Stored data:
▽

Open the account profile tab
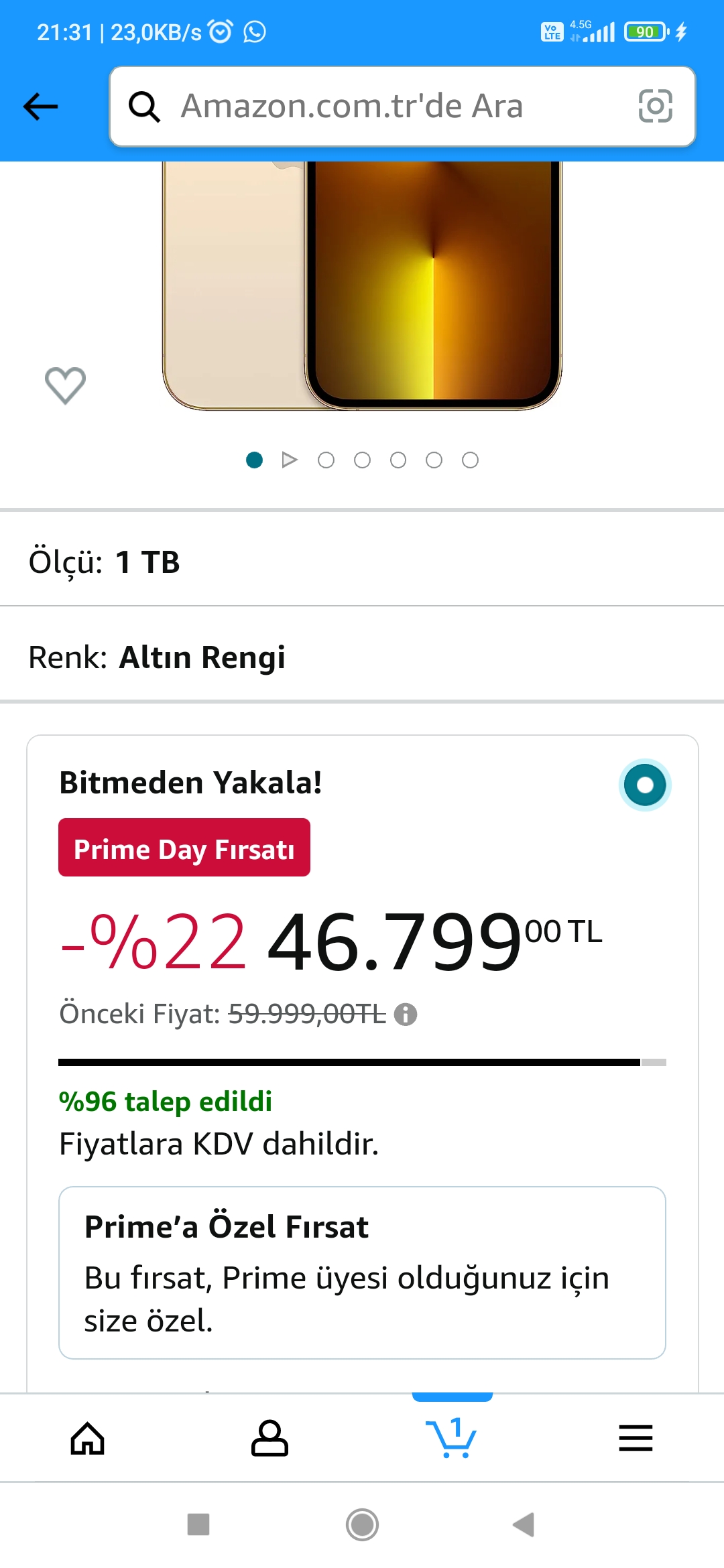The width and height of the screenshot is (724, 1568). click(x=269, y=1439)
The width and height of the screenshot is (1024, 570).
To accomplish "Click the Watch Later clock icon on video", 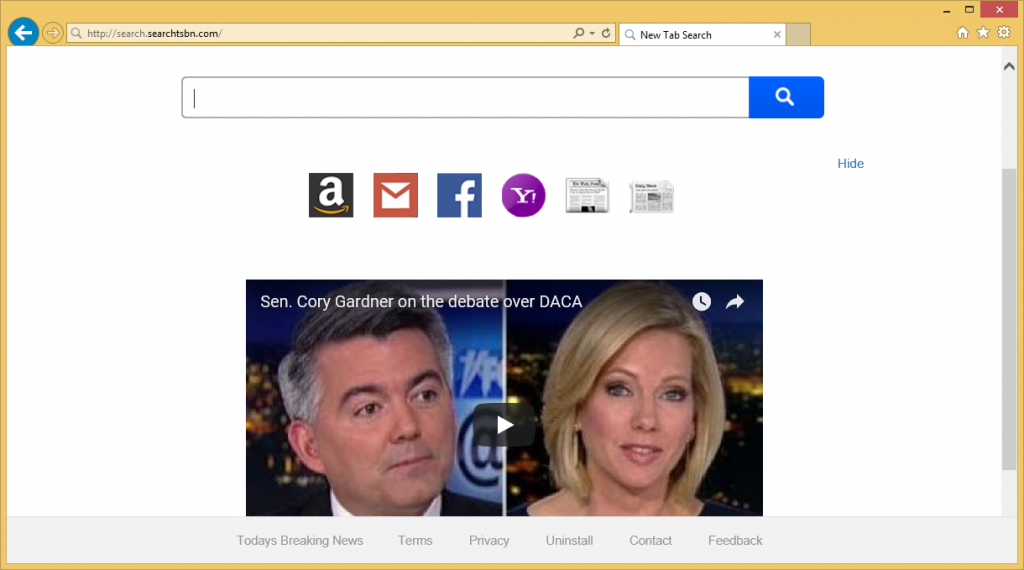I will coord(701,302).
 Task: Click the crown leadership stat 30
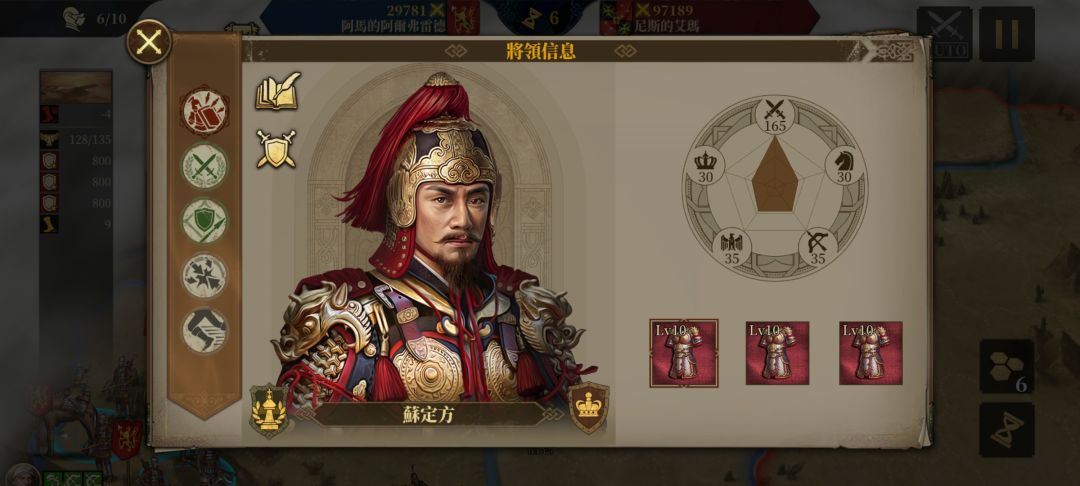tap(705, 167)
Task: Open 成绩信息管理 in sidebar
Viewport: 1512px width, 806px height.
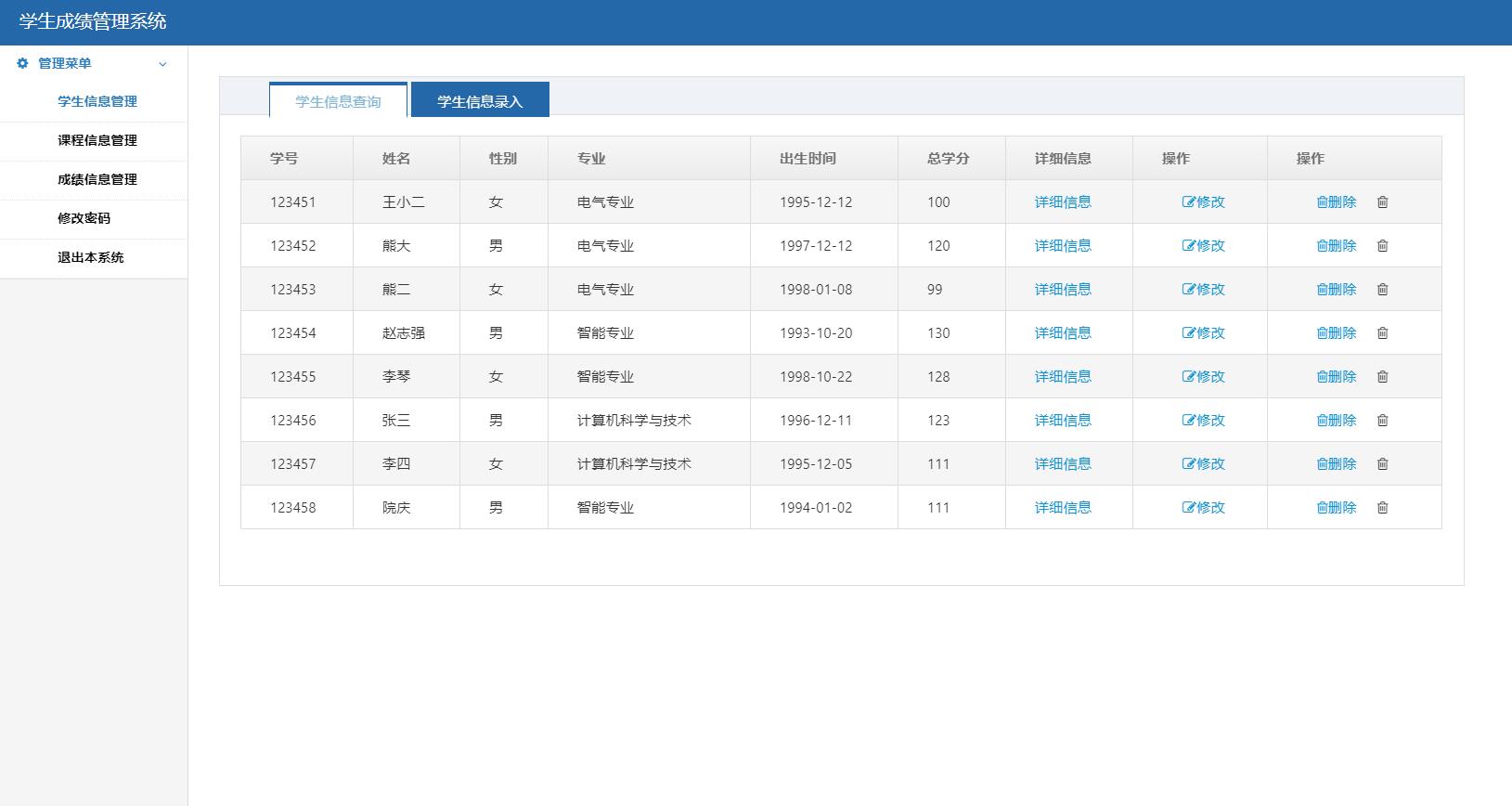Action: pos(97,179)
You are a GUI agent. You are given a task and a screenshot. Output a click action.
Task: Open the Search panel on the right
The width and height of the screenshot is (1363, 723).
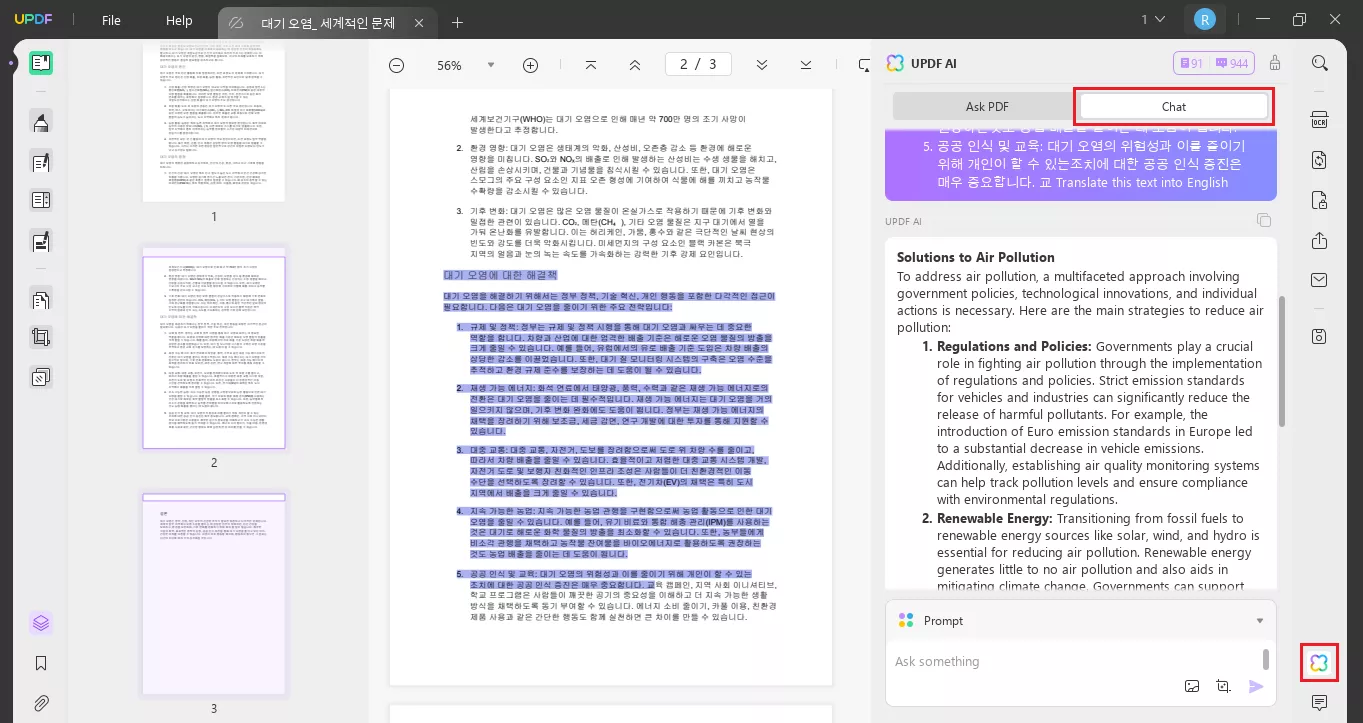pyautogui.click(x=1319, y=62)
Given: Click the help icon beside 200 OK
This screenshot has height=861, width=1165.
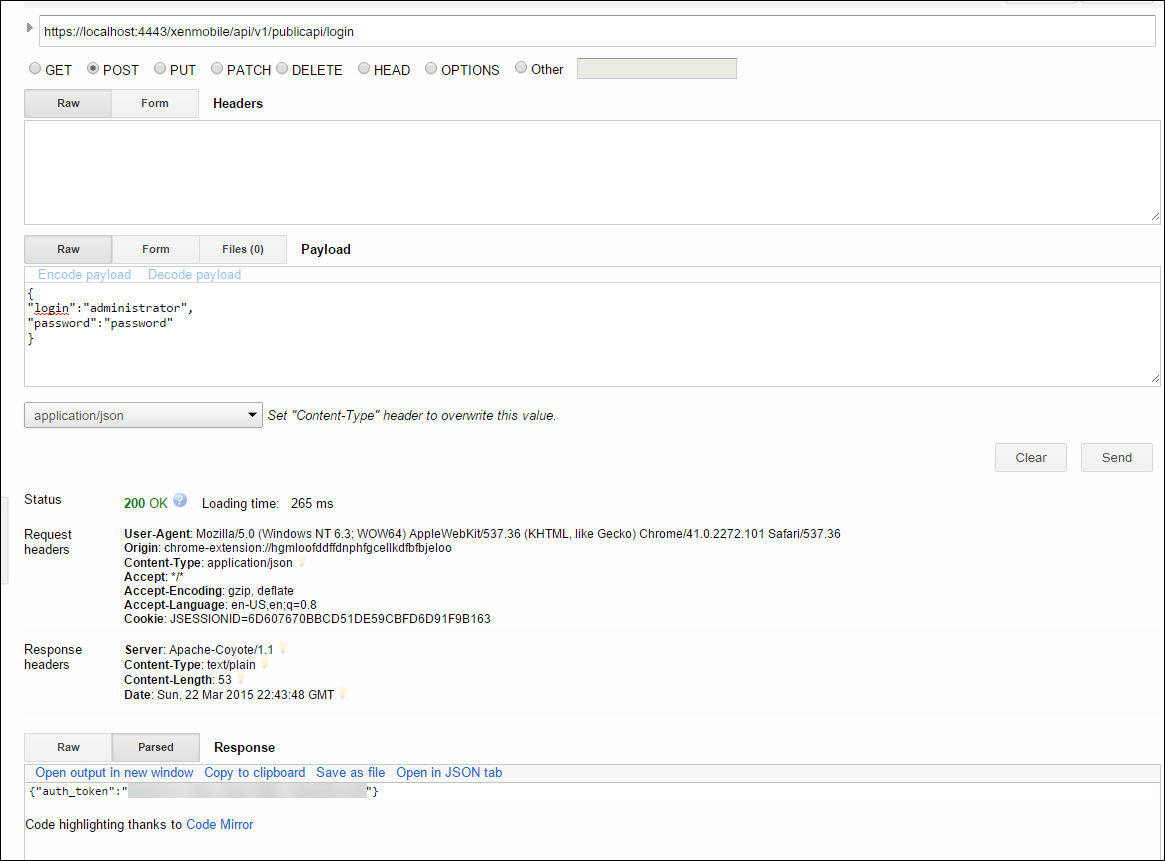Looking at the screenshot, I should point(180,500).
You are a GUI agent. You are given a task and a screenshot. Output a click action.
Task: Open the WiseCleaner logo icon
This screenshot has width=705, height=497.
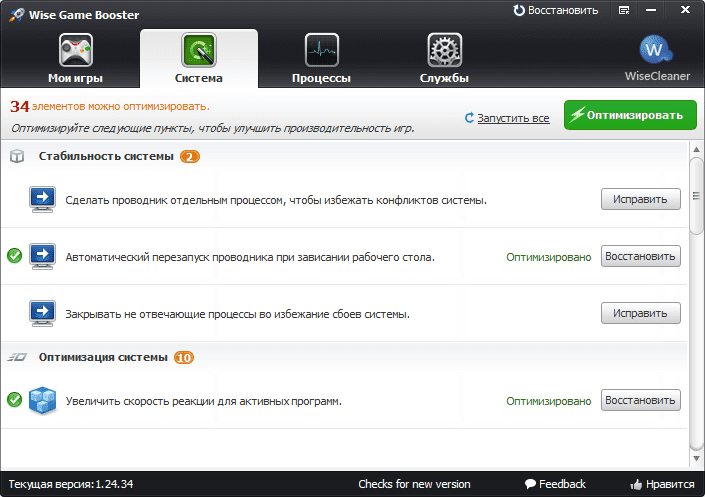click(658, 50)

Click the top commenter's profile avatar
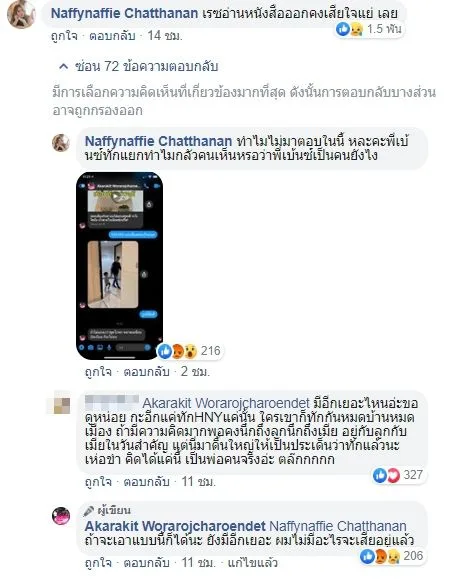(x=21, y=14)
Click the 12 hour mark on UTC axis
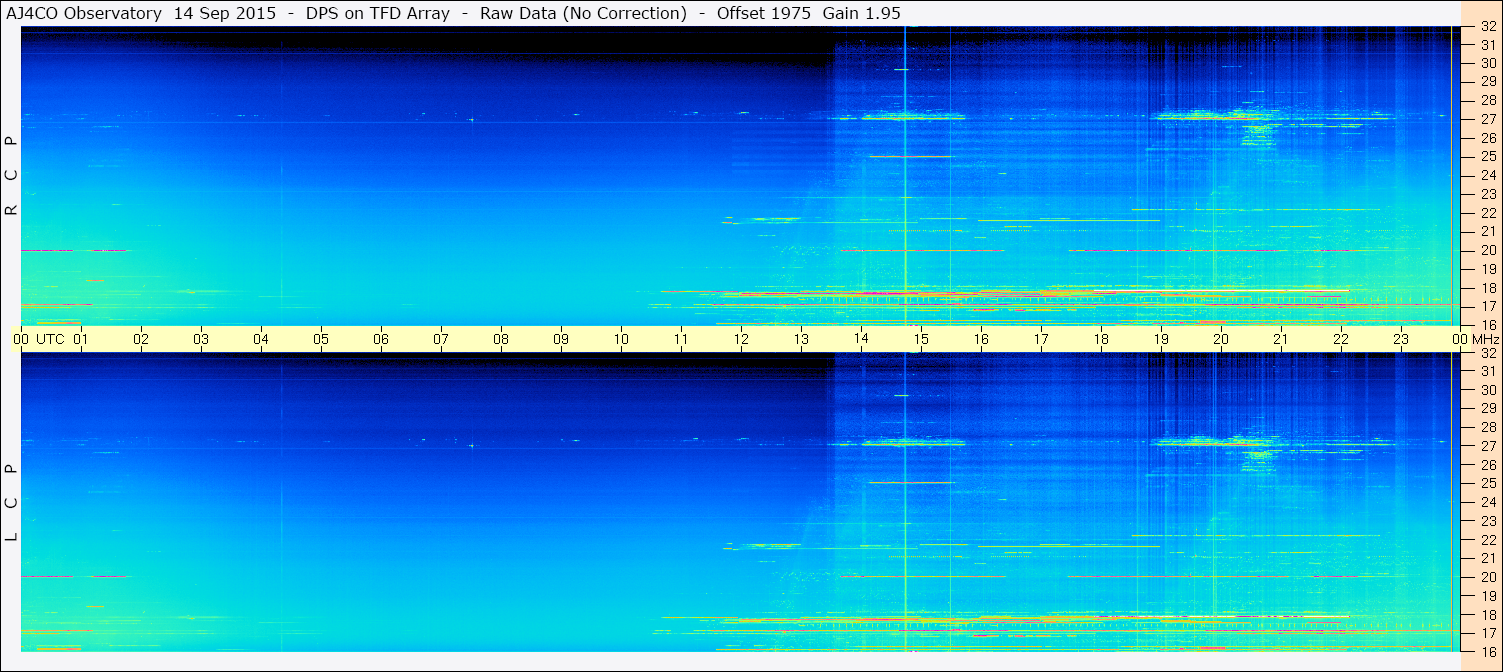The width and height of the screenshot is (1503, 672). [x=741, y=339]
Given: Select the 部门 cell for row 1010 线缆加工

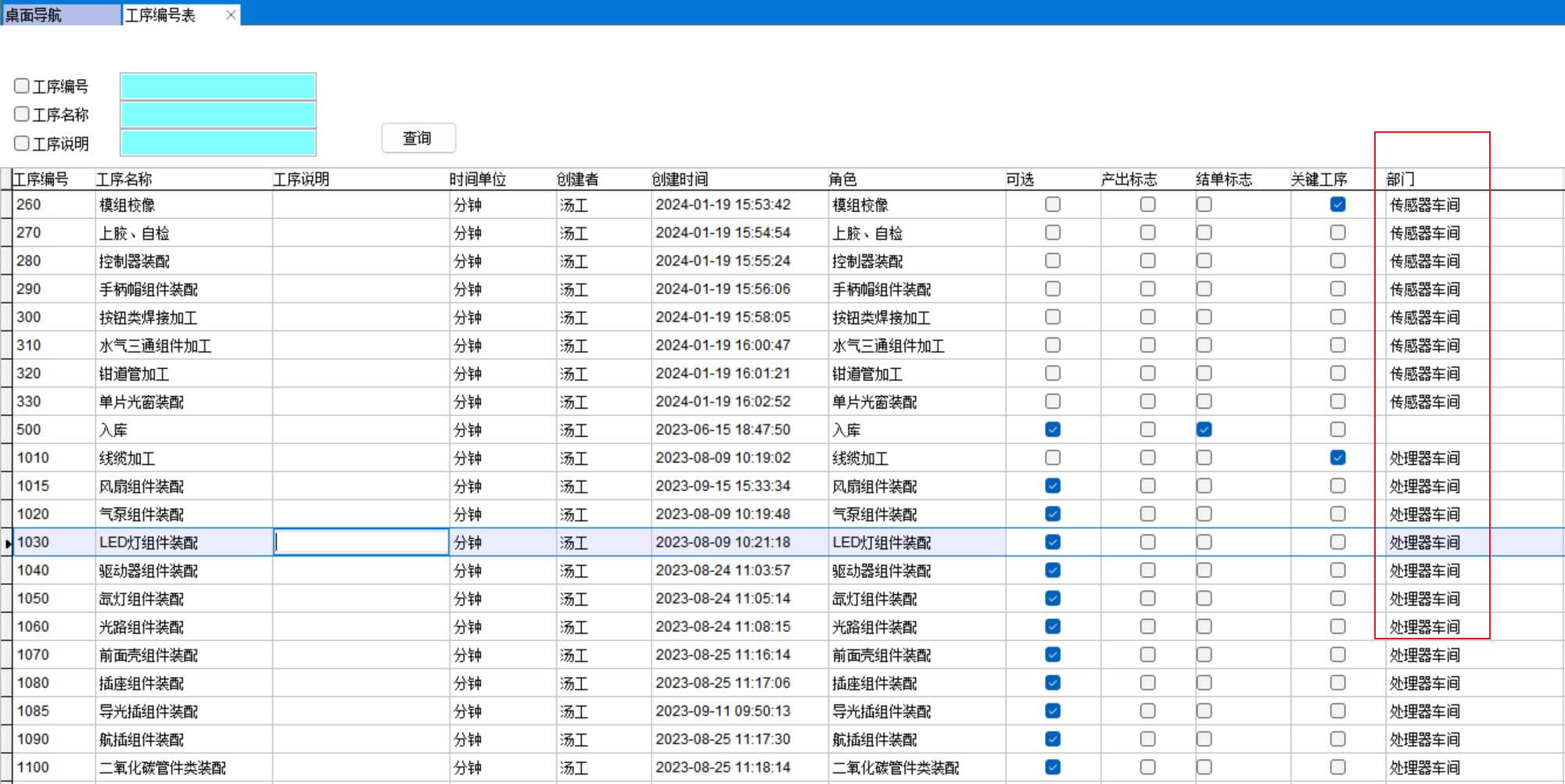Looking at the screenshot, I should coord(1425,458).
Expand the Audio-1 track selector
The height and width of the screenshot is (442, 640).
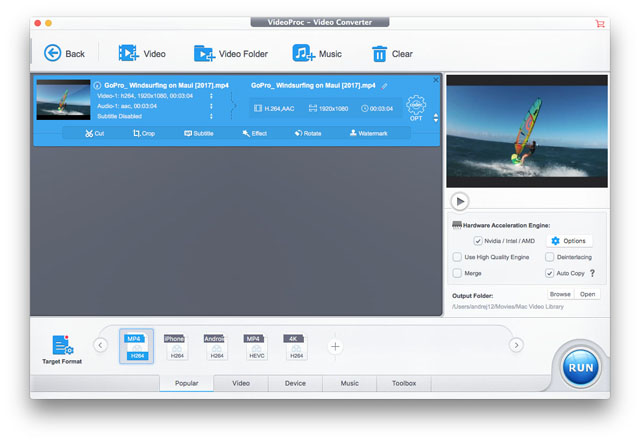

△

To do: Starting with the line containing "This screenshot has width=705, height=497." and ending with the last line of the records above, write out each line exactly; no pictures.

Answer for this exercise:
This screenshot has width=705, height=497.
click(658, 50)

Click the top commenter's profile avatar
(x=21, y=14)
Click the 12 hour mark on UTC axis
The width and height of the screenshot is (1503, 672). [x=741, y=339]
Given: Select the 部门 cell for row 1010 线缆加工

Looking at the screenshot, I should coord(1425,458).
Expand the Audio-1 track selector
The height and width of the screenshot is (442, 640).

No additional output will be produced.